→ **To do**: Write all of the entries out again exactly.

→ **Data to examine**:

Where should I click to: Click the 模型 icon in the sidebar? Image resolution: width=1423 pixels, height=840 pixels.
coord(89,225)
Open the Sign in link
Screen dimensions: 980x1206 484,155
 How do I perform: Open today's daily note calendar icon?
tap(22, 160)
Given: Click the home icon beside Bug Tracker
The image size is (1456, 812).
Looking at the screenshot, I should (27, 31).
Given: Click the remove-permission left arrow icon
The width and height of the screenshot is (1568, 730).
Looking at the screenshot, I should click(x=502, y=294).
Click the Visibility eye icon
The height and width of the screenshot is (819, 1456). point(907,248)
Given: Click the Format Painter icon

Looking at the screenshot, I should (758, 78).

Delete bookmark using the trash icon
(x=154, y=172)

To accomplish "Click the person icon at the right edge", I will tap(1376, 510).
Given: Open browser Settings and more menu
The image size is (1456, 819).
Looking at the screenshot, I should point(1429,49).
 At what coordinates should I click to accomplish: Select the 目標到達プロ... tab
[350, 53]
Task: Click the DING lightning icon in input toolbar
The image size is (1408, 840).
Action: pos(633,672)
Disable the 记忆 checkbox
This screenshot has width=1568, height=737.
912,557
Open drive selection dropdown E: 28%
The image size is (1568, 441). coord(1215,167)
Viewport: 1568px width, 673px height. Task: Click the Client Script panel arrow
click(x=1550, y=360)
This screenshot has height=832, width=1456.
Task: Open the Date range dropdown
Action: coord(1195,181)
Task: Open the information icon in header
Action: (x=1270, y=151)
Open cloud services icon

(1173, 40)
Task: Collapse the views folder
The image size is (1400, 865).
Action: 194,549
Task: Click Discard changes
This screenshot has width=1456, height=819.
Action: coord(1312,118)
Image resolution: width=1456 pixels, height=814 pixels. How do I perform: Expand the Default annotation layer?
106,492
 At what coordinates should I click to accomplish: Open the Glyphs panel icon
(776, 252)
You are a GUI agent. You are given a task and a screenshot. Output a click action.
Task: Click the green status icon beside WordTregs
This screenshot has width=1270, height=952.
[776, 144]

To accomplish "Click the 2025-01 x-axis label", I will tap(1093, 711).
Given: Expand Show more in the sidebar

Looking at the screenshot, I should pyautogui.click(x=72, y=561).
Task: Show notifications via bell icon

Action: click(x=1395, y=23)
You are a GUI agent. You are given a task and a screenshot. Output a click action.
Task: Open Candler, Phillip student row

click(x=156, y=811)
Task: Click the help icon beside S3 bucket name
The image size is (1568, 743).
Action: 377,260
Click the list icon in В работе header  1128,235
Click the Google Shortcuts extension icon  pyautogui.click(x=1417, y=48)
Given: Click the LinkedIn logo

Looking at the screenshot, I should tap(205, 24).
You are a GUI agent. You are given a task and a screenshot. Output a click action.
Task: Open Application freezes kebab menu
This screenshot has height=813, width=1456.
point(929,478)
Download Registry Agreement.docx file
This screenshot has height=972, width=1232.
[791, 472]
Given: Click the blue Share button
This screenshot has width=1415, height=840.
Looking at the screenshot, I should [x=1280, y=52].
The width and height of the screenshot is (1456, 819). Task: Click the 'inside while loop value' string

→ **Solved problem**:
Where should I click to: Click the 模型 icon in the sidebar? Image resolution: width=1423 pixels, height=840 pixels.
coord(89,225)
Open the Sign in link
Screen dimensions: 980x1206 484,155
 How do I perform: Open today's daily note calendar icon?
tap(22, 160)
Given: Click the home icon beside Bug Tracker
The image size is (1456, 812).
Looking at the screenshot, I should (27, 31).
Given: Click the remove-permission left arrow icon
The width and height of the screenshot is (1568, 730).
Looking at the screenshot, I should click(x=502, y=294).
Click the Visibility eye icon
The height and width of the screenshot is (819, 1456). point(907,248)
Given: Click the Format Painter icon

Looking at the screenshot, I should (758, 78).

Delete bookmark using the trash icon
(x=154, y=172)

To accomplish "Click the person icon at the right edge", I will tap(1376, 510).
Given: Open browser Settings and more menu
The image size is (1456, 819).
Looking at the screenshot, I should point(1429,49).
 At what coordinates should I click to accomplish: Select the 目標到達プロ... tab
[350, 53]
Task: Click the DING lightning icon in input toolbar
The image size is (1408, 840).
Action: pos(633,672)
Disable the 记忆 checkbox
This screenshot has width=1568, height=737.
912,557
Open drive selection dropdown E: 28%
The image size is (1568, 441). coord(1215,167)
Viewport: 1568px width, 673px height. Task: Click the Client Script panel arrow
click(x=1550, y=360)
This screenshot has height=832, width=1456.
Task: Open the Date range dropdown
Action: coord(1195,181)
Task: Open the information icon in header
Action: (x=1270, y=151)
Open cloud services icon

(1173, 40)
Task: Collapse the views folder
The image size is (1400, 865).
Action: 194,549
Task: Click Discard changes
This screenshot has width=1456, height=819.
Action: coord(1312,118)
Image resolution: width=1456 pixels, height=814 pixels. How do I perform: Expand the Default annotation layer?
106,492
 At what coordinates should I click to accomplish: Open the Glyphs panel icon
(776, 252)
You are a GUI agent. You are given a task and a screenshot. Output a click action.
Task: Click the green status icon beside WordTregs
This screenshot has width=1270, height=952.
[776, 144]

To accomplish "Click the 2025-01 x-axis label", I will tap(1093, 711).
Given: Expand Show more in the sidebar

Looking at the screenshot, I should pyautogui.click(x=72, y=561).
Task: Show notifications via bell icon

Action: click(x=1395, y=23)
You are a GUI agent. You are given a task and a screenshot. Output a click action.
Task: Open Candler, Phillip student row

click(x=156, y=811)
Task: Click the help icon beside S3 bucket name
The image size is (1568, 743).
Action: 377,260
Click the list icon in В работе header  1128,235
Click the Google Shortcuts extension icon  pyautogui.click(x=1417, y=48)
Given: Click the LinkedIn logo

Looking at the screenshot, I should tap(205, 24).
You are a GUI agent. You are given a task and a screenshot. Output a click action.
Task: Open Application freezes kebab menu
This screenshot has height=813, width=1456.
point(929,478)
Download Registry Agreement.docx file
This screenshot has height=972, width=1232.
[791, 472]
Given: Click the blue Share button
This screenshot has width=1415, height=840.
Looking at the screenshot, I should [x=1280, y=52].
The width and height of the screenshot is (1456, 819). Task: Click the 'inside while loop value' string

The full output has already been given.